◆ **To do**:
Your copy begins at the line with "Given: Open the Workstep dropdown" and runs through the end of the data below. Set down only those lines exactly, without pictures.

(Records shown begins)

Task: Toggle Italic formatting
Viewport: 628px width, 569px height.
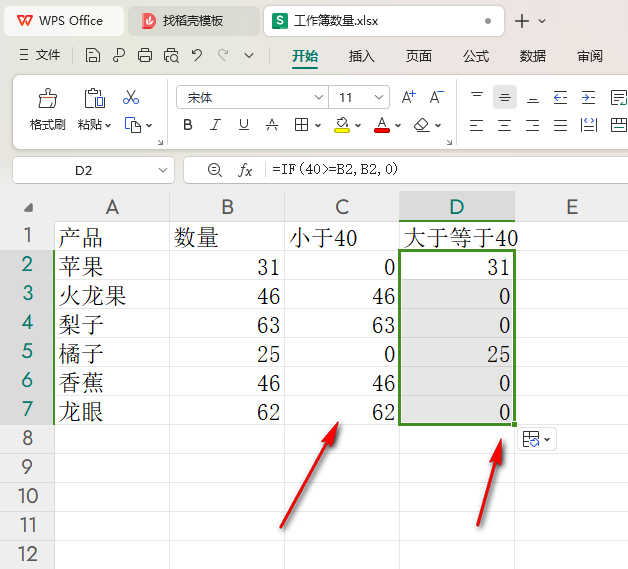Action: click(215, 126)
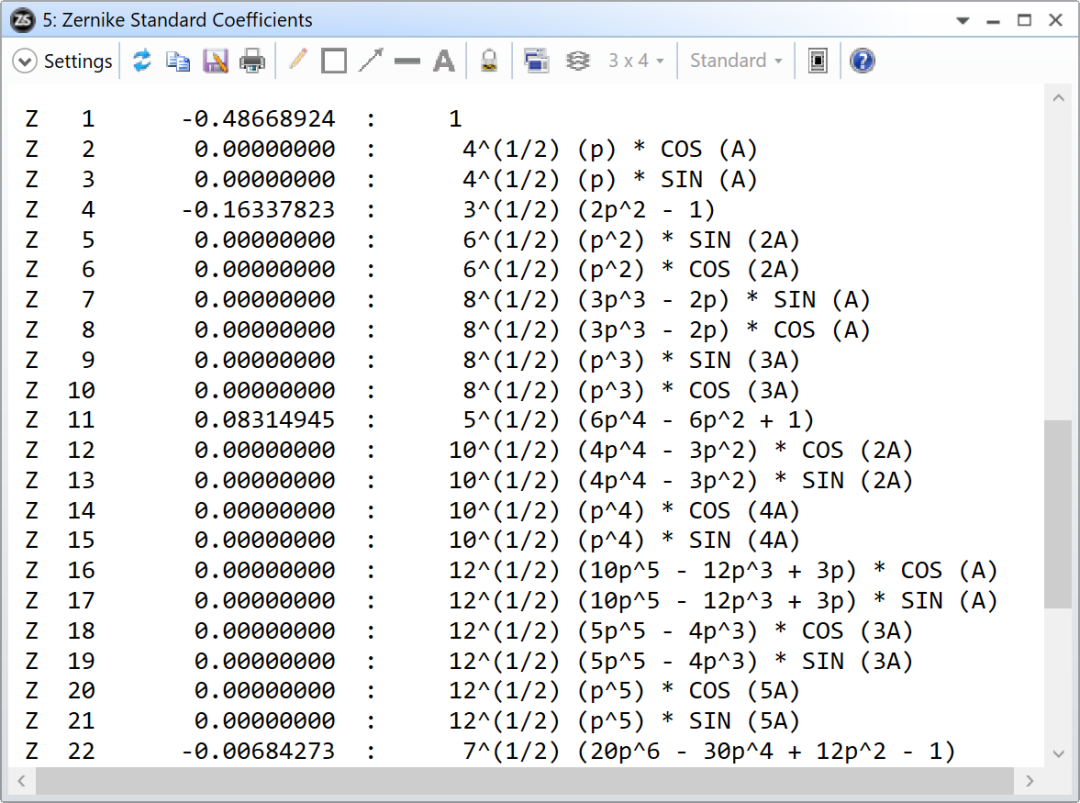Viewport: 1080px width, 803px height.
Task: Copy the coefficients to the clipboard
Action: coord(179,60)
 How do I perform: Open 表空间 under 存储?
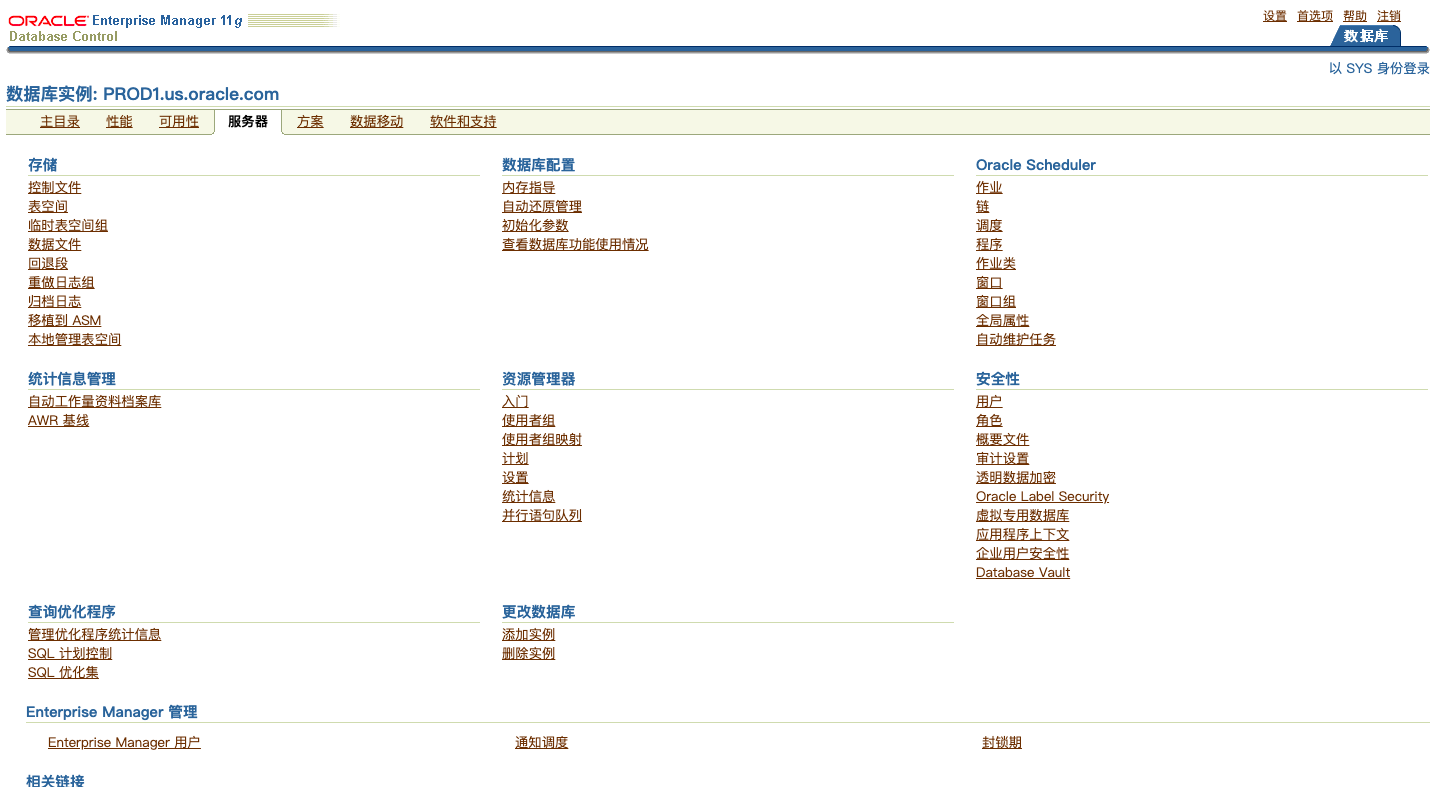(47, 206)
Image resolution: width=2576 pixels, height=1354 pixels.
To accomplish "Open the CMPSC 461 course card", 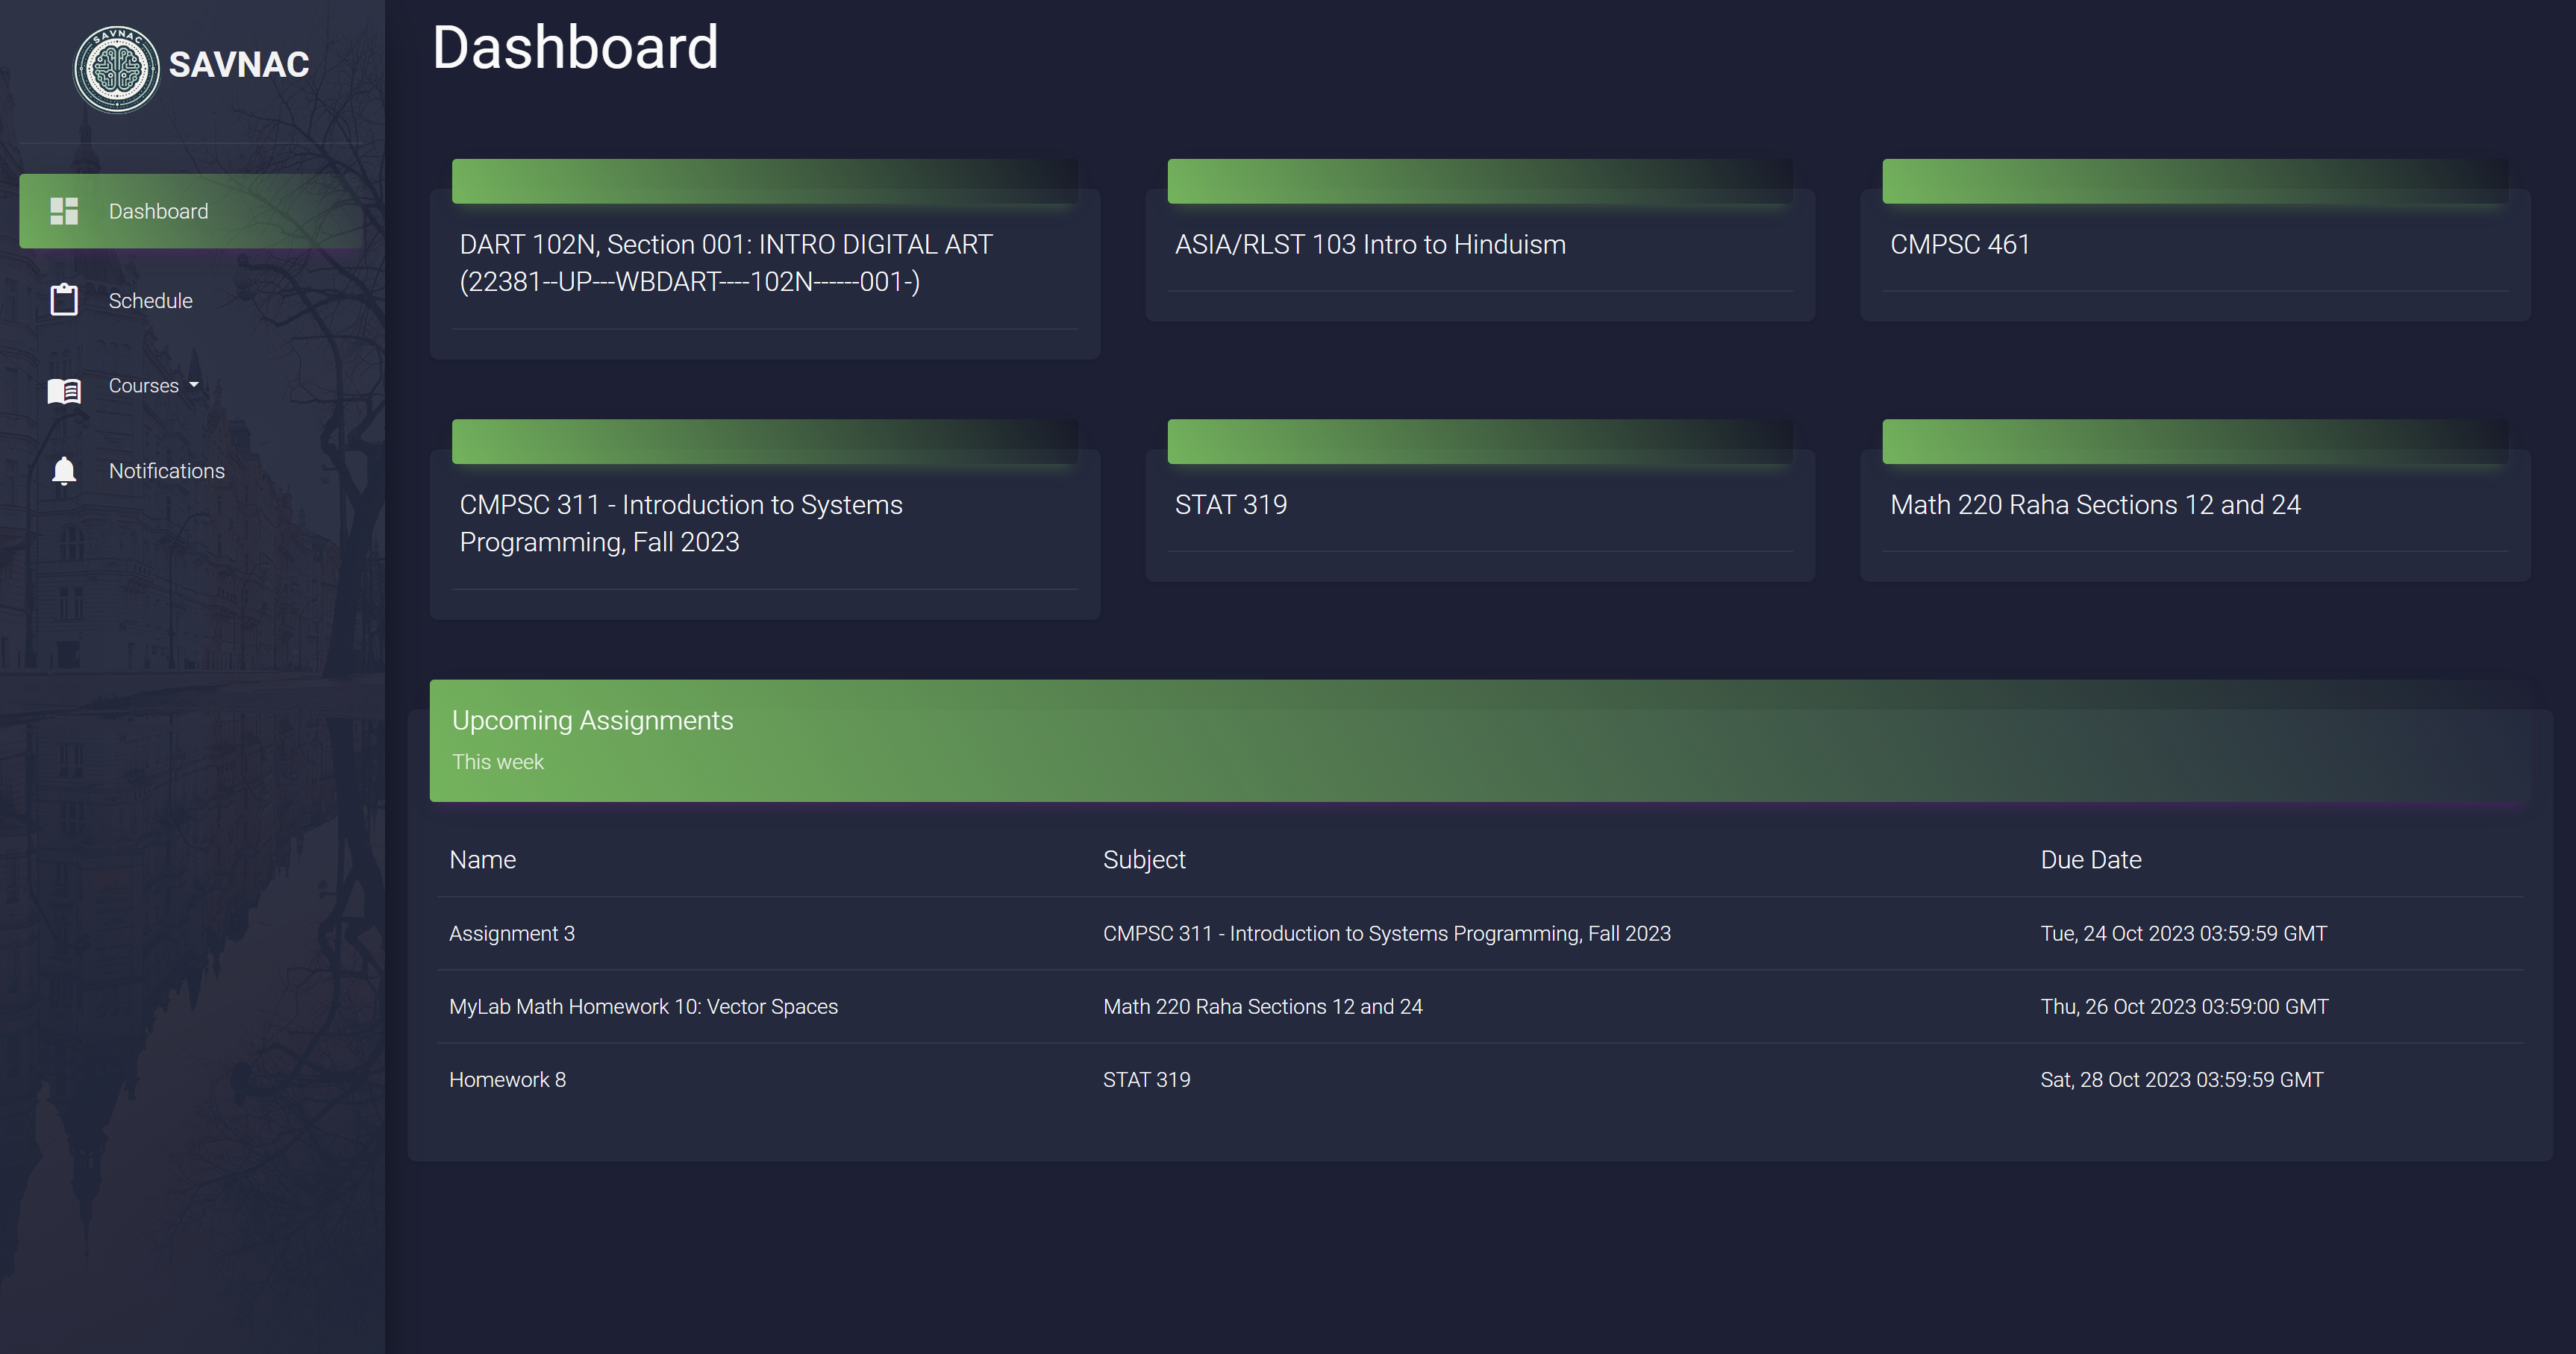I will point(1959,245).
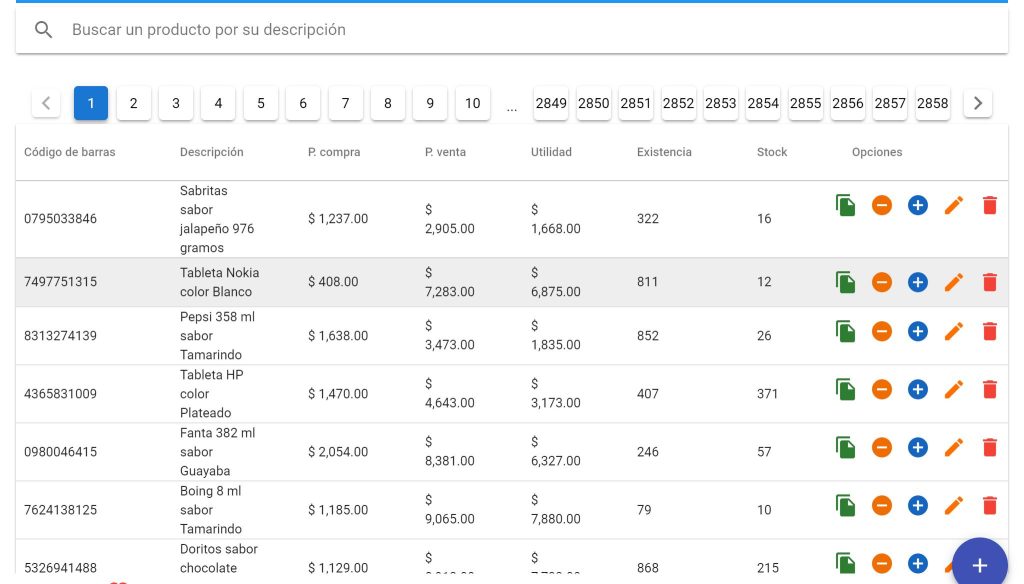Click the floating add product button
Image resolution: width=1024 pixels, height=584 pixels.
click(979, 565)
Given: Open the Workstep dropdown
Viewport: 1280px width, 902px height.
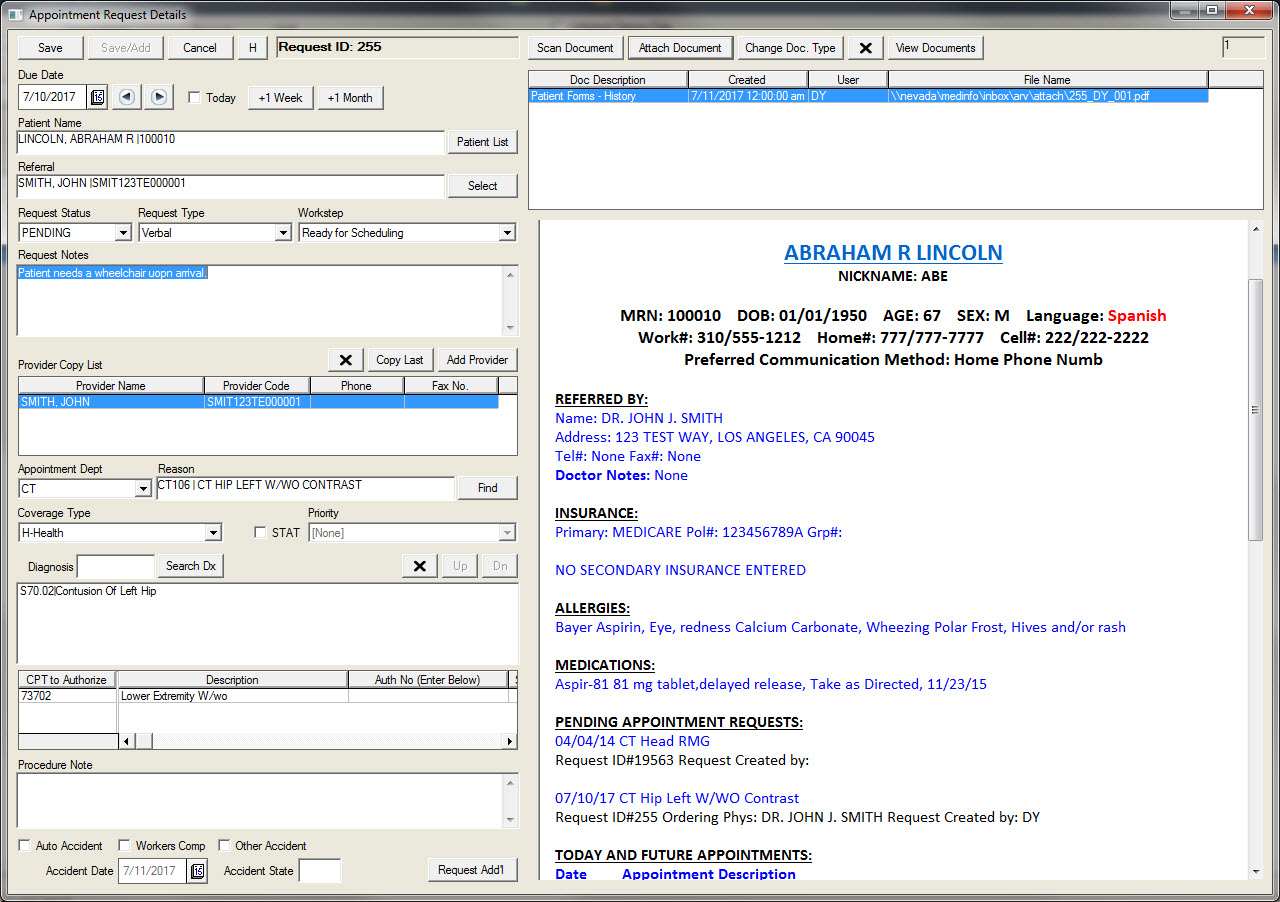Looking at the screenshot, I should pos(507,232).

(Records shown ends)

◆ **Answer area**:
Given: Open the Workstep dropdown
Viewport: 1280px width, 902px height.
Looking at the screenshot, I should pos(507,232).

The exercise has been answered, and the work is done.